Making the Most of Feedback

Making The Most Of Feedback

​While receiving criticism can feel daunting, it’s important to remind yourself that it will only help you in the long run, and really, it’s something we should all be craving. Here’s how to make the most of feedback.

Learn the difference between good and bad criticism

Constructive criticism should be supportive in nature and help you strengthen a skill you already have or let you know what areas you could learn more about. It shouldn’t put you or your work down, and definitely shouldn’t leave you feeling completely deflated and at a lost end.

Figure out how you deal with criticism

Do you reflect and take it on board? Do you get defensive and angry or upset? Or maybe you’re a mixture: defensive at first, but after some time and space can look at it objectively. Knowing how you respond to criticism will help you in being able to take it on board and strengthen from it. If you need some time to come to grips with it, remind yourself of this when receiving the feedback, and return to it at a later time.

Understand who it’s coming from

Who the criticism is coming from can have a big impact on how the criticism should be taken. If it’s from your manager, it’ll have more weight and importance. However, if it’s coming from someone who doesn’t have an understanding or experience in the area, it may not hold as much validity – but don’t completely dismiss it. Sometimes feedback from someone without skin in the game can provide insights you may not expect. In certain areas understanding who it’s more important to listen to will help you make better decisions around what feedback to take on, and which you can let slide.

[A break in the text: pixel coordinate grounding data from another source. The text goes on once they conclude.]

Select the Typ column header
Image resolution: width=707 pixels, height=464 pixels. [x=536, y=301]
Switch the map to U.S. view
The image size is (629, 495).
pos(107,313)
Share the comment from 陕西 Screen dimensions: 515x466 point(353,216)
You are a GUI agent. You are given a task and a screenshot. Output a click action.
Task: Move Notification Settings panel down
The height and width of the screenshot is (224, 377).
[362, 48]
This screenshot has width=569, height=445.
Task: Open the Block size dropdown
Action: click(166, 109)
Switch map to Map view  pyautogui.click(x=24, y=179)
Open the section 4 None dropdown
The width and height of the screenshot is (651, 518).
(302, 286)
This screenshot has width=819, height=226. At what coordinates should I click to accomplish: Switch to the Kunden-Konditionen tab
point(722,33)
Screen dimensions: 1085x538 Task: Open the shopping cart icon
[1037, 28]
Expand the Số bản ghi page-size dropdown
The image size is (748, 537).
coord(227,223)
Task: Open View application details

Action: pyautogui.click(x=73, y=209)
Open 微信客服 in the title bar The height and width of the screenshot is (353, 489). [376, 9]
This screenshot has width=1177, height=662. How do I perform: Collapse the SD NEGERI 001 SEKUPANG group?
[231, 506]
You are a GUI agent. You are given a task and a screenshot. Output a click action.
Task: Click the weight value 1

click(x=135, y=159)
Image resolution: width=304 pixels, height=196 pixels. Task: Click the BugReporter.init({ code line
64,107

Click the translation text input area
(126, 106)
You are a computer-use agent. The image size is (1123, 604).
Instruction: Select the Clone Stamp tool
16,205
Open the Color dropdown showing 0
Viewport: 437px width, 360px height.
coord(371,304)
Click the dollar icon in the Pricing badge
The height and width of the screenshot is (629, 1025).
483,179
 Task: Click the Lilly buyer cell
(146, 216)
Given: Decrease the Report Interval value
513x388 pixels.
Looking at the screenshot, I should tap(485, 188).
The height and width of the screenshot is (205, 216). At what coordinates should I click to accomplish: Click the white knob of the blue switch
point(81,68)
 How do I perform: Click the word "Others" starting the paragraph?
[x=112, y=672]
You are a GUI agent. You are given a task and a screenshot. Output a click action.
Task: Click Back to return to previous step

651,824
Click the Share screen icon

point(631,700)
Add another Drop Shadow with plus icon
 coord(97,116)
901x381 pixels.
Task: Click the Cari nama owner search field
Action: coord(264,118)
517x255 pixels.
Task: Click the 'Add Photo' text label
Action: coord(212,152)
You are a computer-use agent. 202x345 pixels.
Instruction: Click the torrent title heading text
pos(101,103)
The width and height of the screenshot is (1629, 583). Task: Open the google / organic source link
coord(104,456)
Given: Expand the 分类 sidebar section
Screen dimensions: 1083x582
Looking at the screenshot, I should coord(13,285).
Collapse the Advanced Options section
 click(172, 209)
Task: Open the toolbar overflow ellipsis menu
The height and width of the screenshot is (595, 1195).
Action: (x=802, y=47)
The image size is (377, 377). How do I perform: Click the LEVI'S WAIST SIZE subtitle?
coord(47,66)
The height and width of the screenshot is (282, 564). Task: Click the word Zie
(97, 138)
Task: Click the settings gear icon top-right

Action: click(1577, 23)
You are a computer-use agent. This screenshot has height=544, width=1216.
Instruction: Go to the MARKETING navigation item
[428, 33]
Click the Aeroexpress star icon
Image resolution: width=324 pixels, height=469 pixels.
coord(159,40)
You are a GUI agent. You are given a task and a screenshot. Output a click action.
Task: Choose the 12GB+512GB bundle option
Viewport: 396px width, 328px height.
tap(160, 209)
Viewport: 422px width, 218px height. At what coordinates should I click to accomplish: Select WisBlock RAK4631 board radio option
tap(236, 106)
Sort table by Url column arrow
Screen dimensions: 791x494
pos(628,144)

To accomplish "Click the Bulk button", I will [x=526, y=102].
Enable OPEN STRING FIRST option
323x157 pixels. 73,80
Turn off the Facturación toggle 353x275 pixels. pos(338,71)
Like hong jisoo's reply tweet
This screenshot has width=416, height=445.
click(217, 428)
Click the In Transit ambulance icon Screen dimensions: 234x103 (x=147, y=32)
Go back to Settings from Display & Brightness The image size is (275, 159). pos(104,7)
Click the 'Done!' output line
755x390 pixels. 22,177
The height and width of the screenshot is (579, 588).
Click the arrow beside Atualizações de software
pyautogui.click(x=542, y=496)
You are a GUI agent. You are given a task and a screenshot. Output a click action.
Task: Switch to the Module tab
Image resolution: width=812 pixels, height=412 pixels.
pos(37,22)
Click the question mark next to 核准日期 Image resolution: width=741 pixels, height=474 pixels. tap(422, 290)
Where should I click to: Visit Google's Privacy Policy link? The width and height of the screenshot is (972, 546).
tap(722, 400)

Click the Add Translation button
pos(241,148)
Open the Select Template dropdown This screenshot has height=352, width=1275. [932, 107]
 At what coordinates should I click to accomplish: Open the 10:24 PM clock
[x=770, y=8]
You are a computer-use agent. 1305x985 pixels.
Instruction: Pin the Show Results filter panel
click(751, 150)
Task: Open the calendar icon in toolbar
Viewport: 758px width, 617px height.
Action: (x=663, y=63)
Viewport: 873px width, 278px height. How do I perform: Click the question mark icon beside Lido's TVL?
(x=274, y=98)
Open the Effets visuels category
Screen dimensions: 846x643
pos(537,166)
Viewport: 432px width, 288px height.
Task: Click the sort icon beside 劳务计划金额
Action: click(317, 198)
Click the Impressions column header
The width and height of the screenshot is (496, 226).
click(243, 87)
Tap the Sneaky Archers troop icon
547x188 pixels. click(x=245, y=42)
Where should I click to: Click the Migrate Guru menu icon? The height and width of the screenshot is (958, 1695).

Know that you don’t have to adapt to the criticism

It’s an awful feeling when you receive feedback that you really don’t agree with. Someone’s told you that the report needs to be written in this way, or that the project should be conducted differently. It’s important to be respectful in these situations and have an open discussion, understanding the facts and desired outcome. It’s possible that while at first you don’t agree, after asking more questions, you may change your mind. But, you may decide not to follow the advice, and that’s okay, too.

Rethink criticism

There’s no need to dread criticism, in fact there’s more reasons to be excited about it. Don’t think about it as a chance for people to put you down and highlight everything you’re doing wrong, but instead think it’s an opportunity to get better and produce even higher quality work. Just because you receive feedback, doesn’t mean you’re bad or doing things wrong. It means there’s some room for you to become even better.